Après une longue galerie, où le froid et l’eau décapent la chaussée, la
route se divise en deux : d’un côté, elle s’enfonce dans la roche vers
le val d’Aoste, de l’autre, elle s’étire jusqu’au col du
Grand-Saint-Bernard. Pour en arriver là, il a fallu remonter le val
d’Entremont. Et courir sur une voie rapide où voitures, motos et
camions s’élancent pour traverser le tunnel routier, près de six
kilomètres payants, ouverts en 1964,  qui expédient marchandises
et vacanciers pressés en dessous des chanoines et des chiens en
équilibre à 2473 mètres d’altitude.

La via Francigena, qui relie Canterbury, en Angleterre, à Rome passe
par le col. Les pèlerins s’échinaient sur les parois qui barrent le
passage en direction de l’hospice, bâti au Moyen Age et confié à
l’évêque de Sion. 500ème anniversaire oblige, une patrouille de gardes
suisses a sillonné les 1 700 kilomètres de l’itinéraire, désormais
patrimoine européen réservé aux marcheurs et aux vélos. Le sacré se
convertit au profane, tandis que la vieille piste romaine défile
invisible dans le fond de la vallée, sur les rives du lac de Toules et
son barrage, à l’abri des touristes distraits.

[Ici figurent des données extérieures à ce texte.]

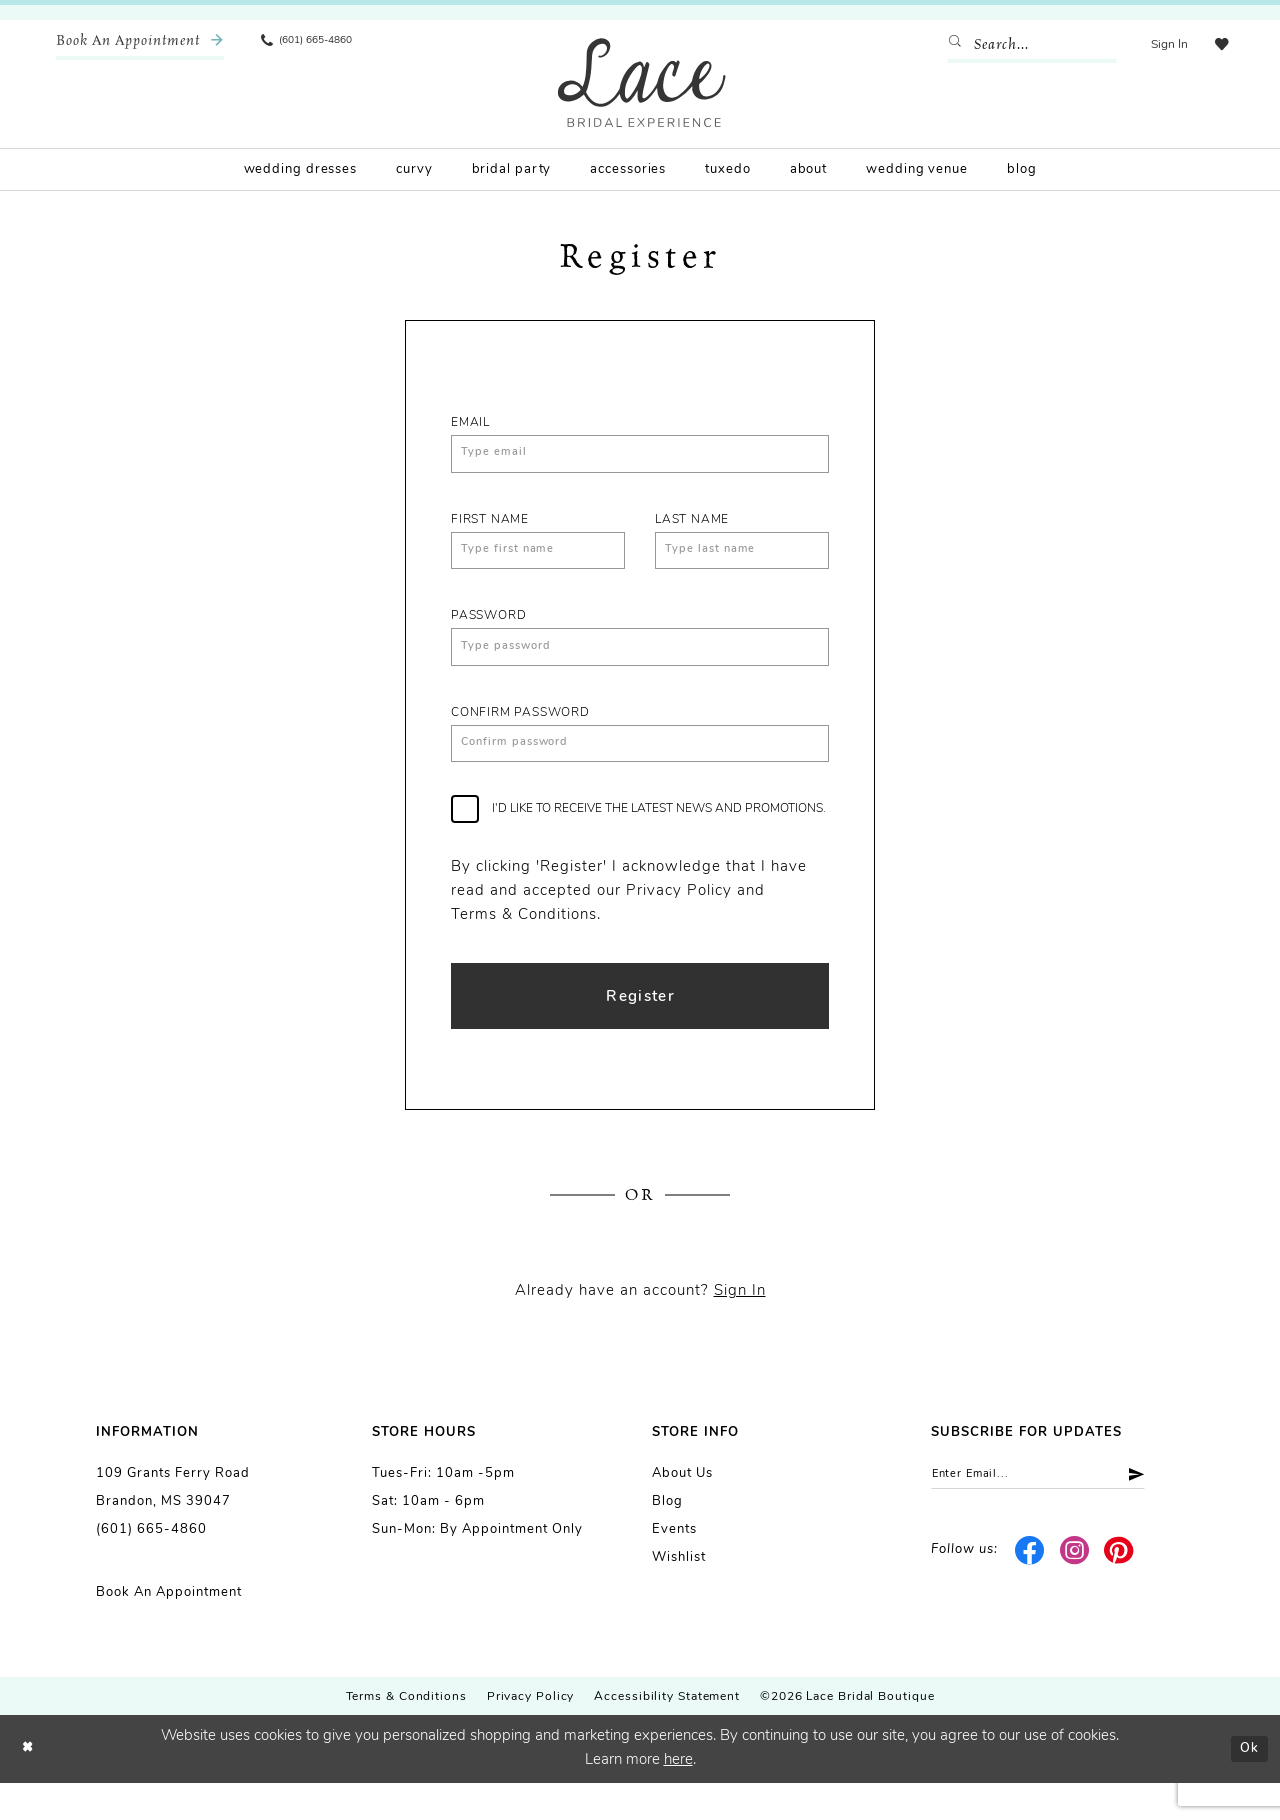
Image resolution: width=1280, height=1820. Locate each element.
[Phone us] (316, 45)
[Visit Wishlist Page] (1219, 45)
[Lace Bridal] (642, 82)
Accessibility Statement (667, 1734)
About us (682, 1510)
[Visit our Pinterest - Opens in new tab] (1119, 1593)
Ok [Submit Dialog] (1246, 1785)
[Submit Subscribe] (1166, 1514)
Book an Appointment (169, 1629)
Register (640, 1028)
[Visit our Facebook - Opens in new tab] (1030, 1593)
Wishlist (679, 1594)
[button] (1162, 45)
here (678, 1797)
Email (470, 423)
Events (674, 1566)
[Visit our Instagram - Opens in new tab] (1074, 1593)
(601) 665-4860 (151, 1566)
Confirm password (520, 732)
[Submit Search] (953, 45)
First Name (490, 526)
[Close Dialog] (30, 1785)
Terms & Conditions (406, 1734)
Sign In (740, 1328)
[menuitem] (140, 45)
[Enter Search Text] (1025, 45)
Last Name (692, 526)
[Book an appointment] (140, 45)
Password (488, 629)
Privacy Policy (531, 1734)
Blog (667, 1538)
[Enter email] (1057, 1514)
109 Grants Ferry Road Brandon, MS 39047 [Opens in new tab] (173, 1524)
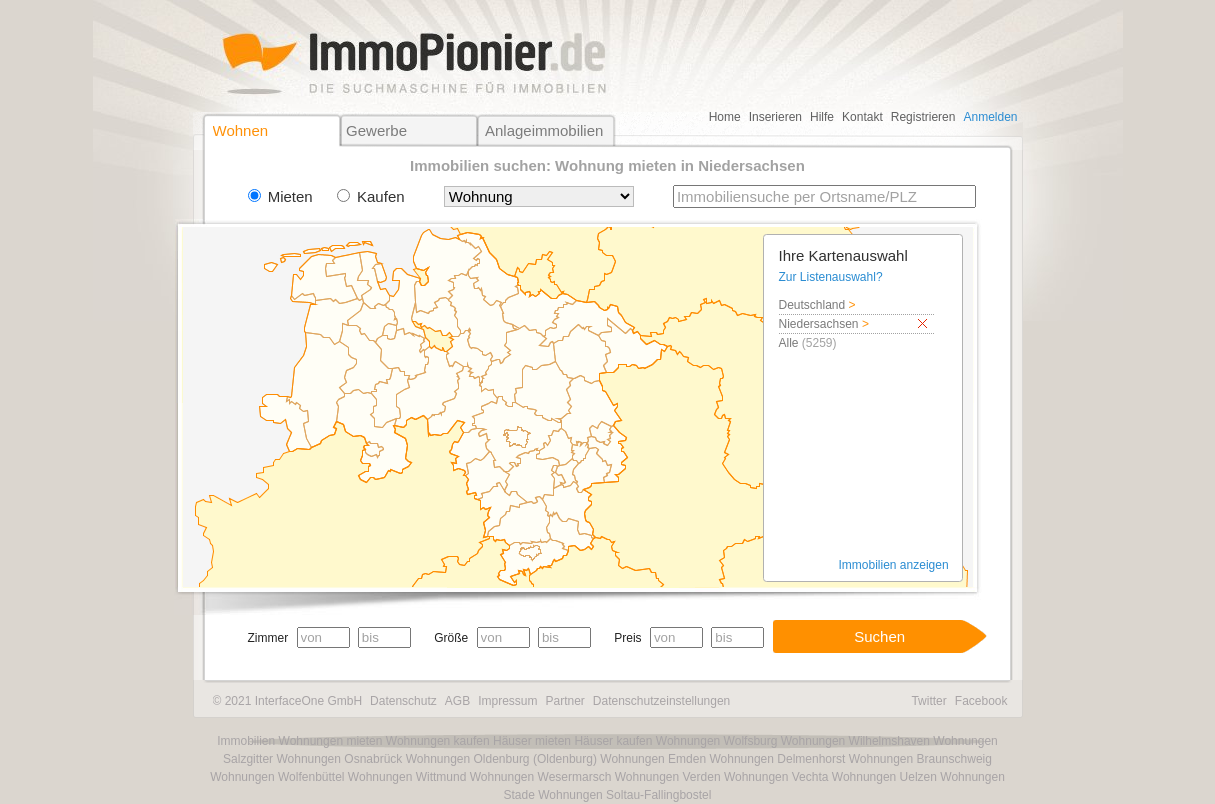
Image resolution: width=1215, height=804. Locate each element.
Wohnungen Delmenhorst (777, 759)
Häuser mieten (532, 741)
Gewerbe (376, 130)
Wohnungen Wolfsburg (717, 741)
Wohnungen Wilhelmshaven (855, 741)
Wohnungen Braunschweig (920, 759)
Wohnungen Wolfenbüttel (277, 777)
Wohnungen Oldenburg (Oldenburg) (501, 759)
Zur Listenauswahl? (831, 277)
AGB (457, 701)
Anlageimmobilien (544, 130)
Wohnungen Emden (653, 759)
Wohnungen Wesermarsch (541, 777)
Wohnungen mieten (331, 741)
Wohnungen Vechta (776, 777)
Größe (451, 638)
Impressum (507, 701)
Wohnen (241, 130)
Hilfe (822, 117)
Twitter (928, 701)
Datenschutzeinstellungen (661, 701)
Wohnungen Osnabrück (339, 759)
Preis (627, 638)
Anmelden (990, 117)
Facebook (981, 701)
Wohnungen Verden (668, 777)
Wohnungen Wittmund (407, 777)
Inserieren (775, 117)
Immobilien (246, 741)
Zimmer (268, 638)
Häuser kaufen (613, 741)
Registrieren (923, 117)
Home (725, 117)
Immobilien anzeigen (894, 565)
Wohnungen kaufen (438, 741)
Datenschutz (403, 701)
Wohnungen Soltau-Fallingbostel (624, 795)
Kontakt (862, 117)
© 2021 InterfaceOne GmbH (288, 701)
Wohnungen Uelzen (884, 777)
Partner (564, 701)
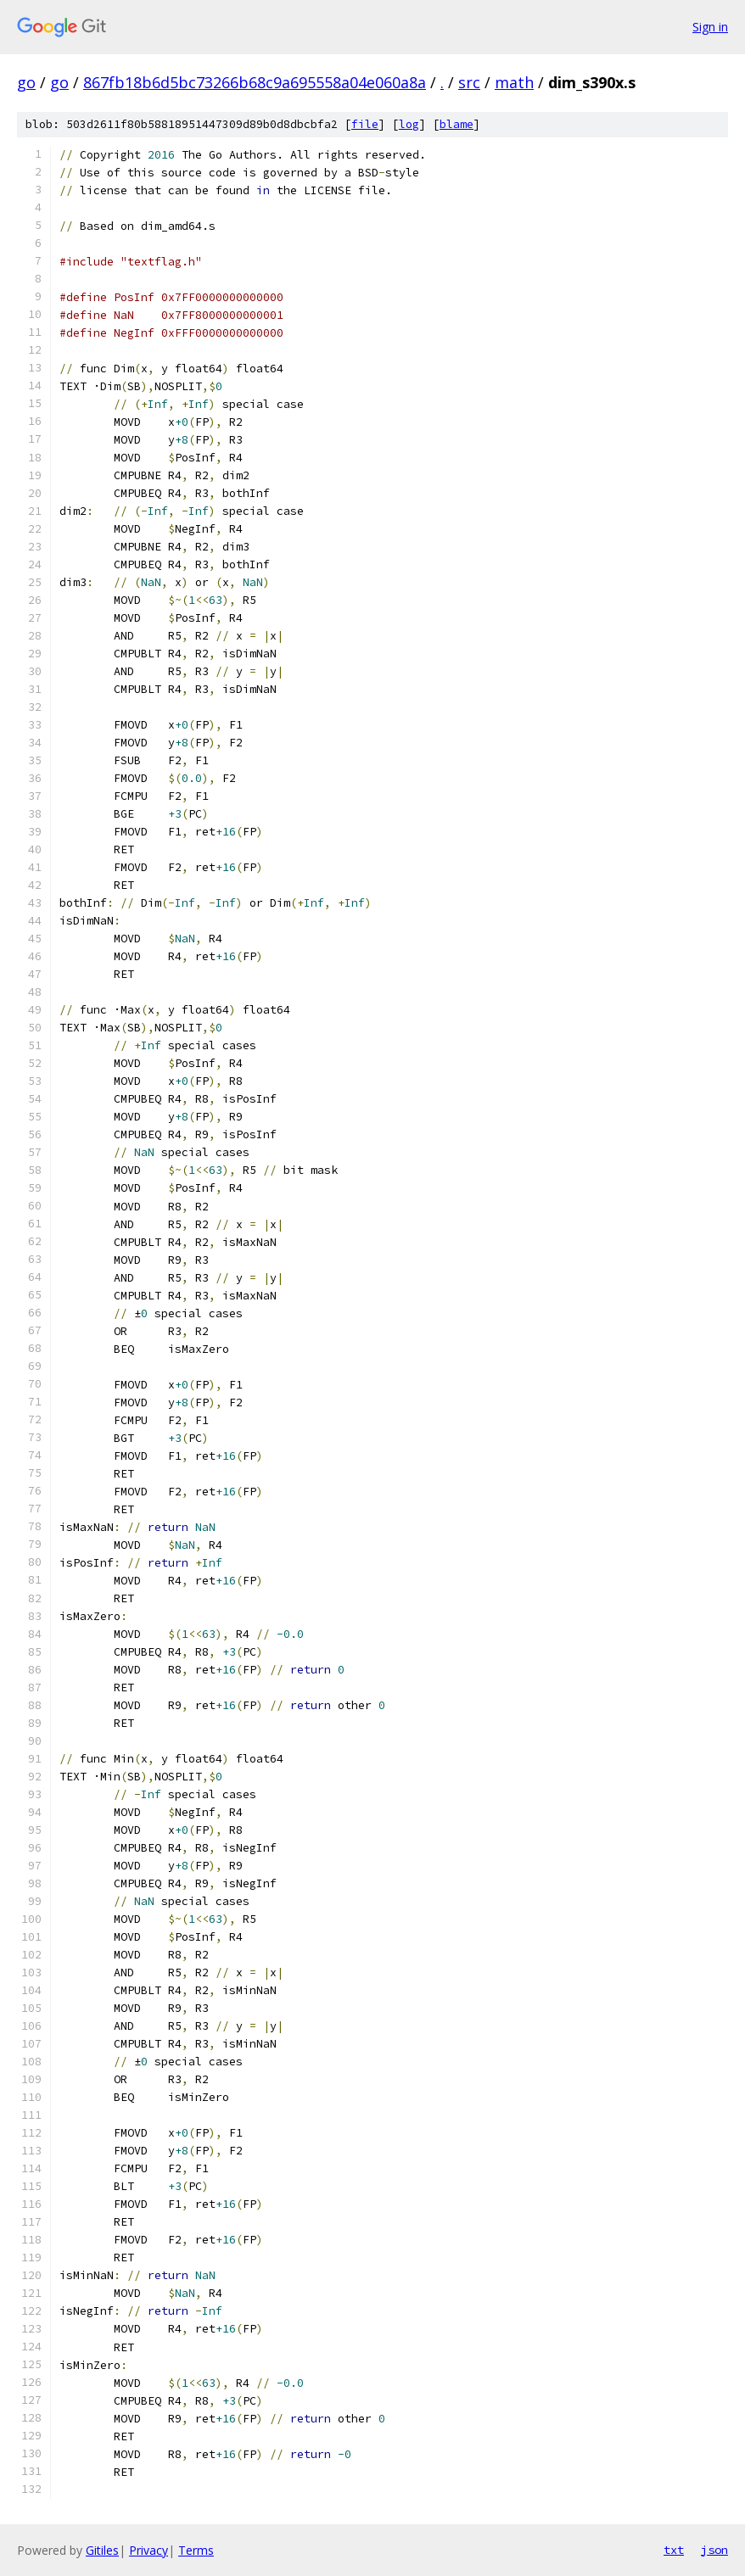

Napoléon traverse les Alpes

A la sortie de Martigny, cité romaine, cité de la fondation Gianadda,
cité battue par les courants, lovée dans une courbe parabolique qui
plie le Valais en deux, le col est encore une chimère. Il se confond
avec les souvenirs scolaires d’Hannibal, de César et de Napoléon. Pour
l’heure, la Drance coule à grandes enjambées et le chemin de fer, le
Saint-Bernard-Express, va-et-vient de la plaine à Orsières, en passant
par Sembrancher, où s’enroule le val de Bagnes, otage de Verbier et de
son supermarché du ski.

Il faut quitter la petite bourgade aux pieds du val Ferret, de Champex
sur les rives d’un lac à pédalos. Il faut oublier les ours disparus,
Charlemagne qui fit construire une vigie pour garder le pont sur la
Drance, la peste de 1349 et le clocher choyé comme une relique. Il faut
remonter la pente sous un soleil de juin. Direction le ciel.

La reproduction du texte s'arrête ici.